Depending on where you live, did you know that your credit score may be affecting your car insurance policy? In a recent study that utilized data from almost 43,000 insurance quotes, results showed that drivers who have credit scores of 750 or above spend an average of $783 per annum less on insurance than drivers in the same age group with lesser credit ratings. In fact, hypothetically, a driver who maintained such a high credit rating from the age of 25 until she retired would save approximately $23,000 on premiums… enough to buy a new car!

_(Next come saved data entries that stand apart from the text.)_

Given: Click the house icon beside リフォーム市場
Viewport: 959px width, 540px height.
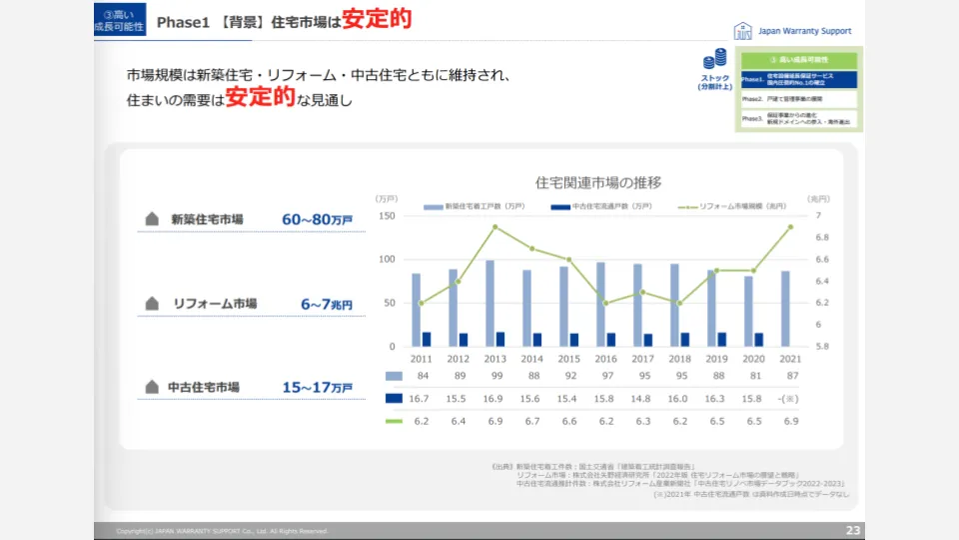Looking at the screenshot, I should (x=152, y=303).
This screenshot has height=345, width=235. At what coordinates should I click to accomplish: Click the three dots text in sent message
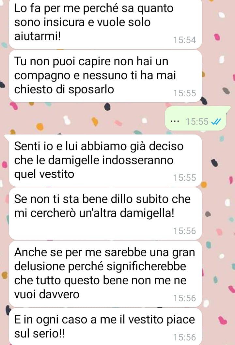point(175,121)
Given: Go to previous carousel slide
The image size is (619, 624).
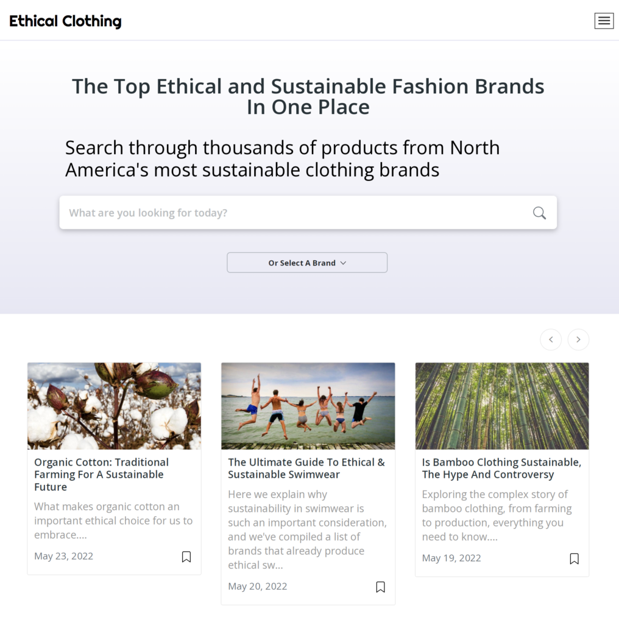Looking at the screenshot, I should pyautogui.click(x=551, y=339).

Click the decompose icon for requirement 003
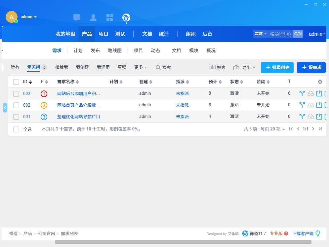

Good Credit Means Less Risk for Your Car Insurance Policy
For insurance carriers, the reasoning behind lower rates for those with high credit scores is clear: somebody with a consistently high credit score is less of a risk, as she is less likely to default on payments. In addition, a high credit score is statistically associated with more responsible behavior that reduces the number of claims filed over the course of the policy. Though many consumers find this unfair and hold the opinion that insurance rates should be based primarily on a driver’s Motor Vehicle Record and the value of her vehicle, there are only three states that currently prohibit the use of credit scores in determining insurance rates: California, Hawaii and Massachusetts. This means that if you live in any other state and have a credit score of 750 or more, your car, truck or SUV insurance rates might be less than those of another driver with the same vehicle, driving record and insurance policy!